Create /etc/nginx/conf.d/polr.conf with:

server {
    listen       80;
    server_name  your.server.ip;

    root   /var/www/polr/public;
    index  index.php index.html;

    location / {
        try_files $uri $uri/ /index.php?$query_string;
    }

    location ~ \.php$ {
        fastcgi_pass   unix:/run/php-fpm/www.sock;
        fastcgi_index  index.php;
        include        fastcgi_params;
        fastcgi_param  SCRIPT_FILENAME $document_root$fastcgi_script_name;
    }

    location ~ /\.ht {
        deny all;
    }
}

Reload Nginx:

sudo nginx -t && sudo systemctl reload nginx

The try_files line routes everything to Laravel’s front controller.

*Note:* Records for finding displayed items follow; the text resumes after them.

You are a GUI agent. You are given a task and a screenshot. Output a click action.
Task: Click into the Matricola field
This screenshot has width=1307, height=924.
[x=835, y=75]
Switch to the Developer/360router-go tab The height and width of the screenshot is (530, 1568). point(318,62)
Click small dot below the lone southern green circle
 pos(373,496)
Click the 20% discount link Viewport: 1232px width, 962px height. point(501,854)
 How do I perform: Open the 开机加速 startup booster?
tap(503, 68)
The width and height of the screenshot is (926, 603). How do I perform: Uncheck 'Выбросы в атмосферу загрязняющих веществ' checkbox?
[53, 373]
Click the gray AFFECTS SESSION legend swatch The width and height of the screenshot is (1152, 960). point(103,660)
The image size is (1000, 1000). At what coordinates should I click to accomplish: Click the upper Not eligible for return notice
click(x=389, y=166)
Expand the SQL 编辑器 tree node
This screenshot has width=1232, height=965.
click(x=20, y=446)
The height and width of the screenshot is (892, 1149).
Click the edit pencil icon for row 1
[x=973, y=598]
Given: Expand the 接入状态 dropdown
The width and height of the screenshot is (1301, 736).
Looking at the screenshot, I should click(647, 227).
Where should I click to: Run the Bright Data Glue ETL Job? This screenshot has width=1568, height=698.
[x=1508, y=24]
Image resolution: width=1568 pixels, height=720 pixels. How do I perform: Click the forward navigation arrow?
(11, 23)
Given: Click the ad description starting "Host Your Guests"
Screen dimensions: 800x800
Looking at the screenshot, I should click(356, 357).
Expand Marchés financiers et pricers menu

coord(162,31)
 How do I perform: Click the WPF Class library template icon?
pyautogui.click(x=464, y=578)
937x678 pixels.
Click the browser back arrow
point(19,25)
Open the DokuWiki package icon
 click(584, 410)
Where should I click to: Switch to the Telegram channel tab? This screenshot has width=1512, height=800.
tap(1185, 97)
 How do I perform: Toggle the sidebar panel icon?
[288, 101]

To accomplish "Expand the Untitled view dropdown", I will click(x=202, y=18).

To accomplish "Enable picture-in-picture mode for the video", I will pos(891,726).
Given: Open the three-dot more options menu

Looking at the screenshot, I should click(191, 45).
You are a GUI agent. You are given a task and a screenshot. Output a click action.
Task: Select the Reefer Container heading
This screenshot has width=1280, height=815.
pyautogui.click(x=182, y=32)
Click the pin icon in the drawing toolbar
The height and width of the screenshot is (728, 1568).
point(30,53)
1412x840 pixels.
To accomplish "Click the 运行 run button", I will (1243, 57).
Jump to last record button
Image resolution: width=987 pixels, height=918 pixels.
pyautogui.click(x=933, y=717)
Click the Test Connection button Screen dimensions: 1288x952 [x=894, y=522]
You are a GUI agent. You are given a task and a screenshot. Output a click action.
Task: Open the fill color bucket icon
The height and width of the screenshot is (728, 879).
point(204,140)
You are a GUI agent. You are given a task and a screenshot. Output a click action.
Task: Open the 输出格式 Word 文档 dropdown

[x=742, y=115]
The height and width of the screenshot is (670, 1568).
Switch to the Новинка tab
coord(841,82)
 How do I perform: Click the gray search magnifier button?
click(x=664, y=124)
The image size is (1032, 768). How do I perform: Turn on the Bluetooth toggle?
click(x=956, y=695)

If you forget it, Polr won’t resolve pretty URLs.

12. Adjust SELinux & Firewall (Optional but Recommended)

If SELinux is enforcing, enable database connectivity for PHP:

sudo setsebool -P httpd_can_network_connect_db=1

Open HTTP/HTTPS ports:

sudo firewall-cmd --permanent --add-service=http
sudo firewall-cmd --permanent --add-service=https
sudo firewall-cmd --reload

CentOS’s default SELinux policy blocks PHP from talking to MariaDB, and firewalld hides your site from the world. Without these tweaks you’ll hit a “connection timed out” or “no route to host” in the browser.

13. Final Touch – Hit It

Open a browser to http://your.server.ip (or the domain you set in .env). You should see Polr’s login screen. Log in with the default credentials (admin@example.com / admin) and change them immediately.

If anything looks off—errors pop up, pages don’t load—check /var/log/nginx/error.log and PHP logs for clues. The most common hiccup is a missing PHP extension; you’ll see a clear “Class not found” message pointing to the culprit.

That’s it: Polr is now serving links from your CentOS 8 box. Keep an eye on updates—Polr pulls fresh code via Git, so git pull followed by composer install --no-dev and php artisan migrate will keep you running smoothly.

Enjoy shortening URLs faster than a cat video can load!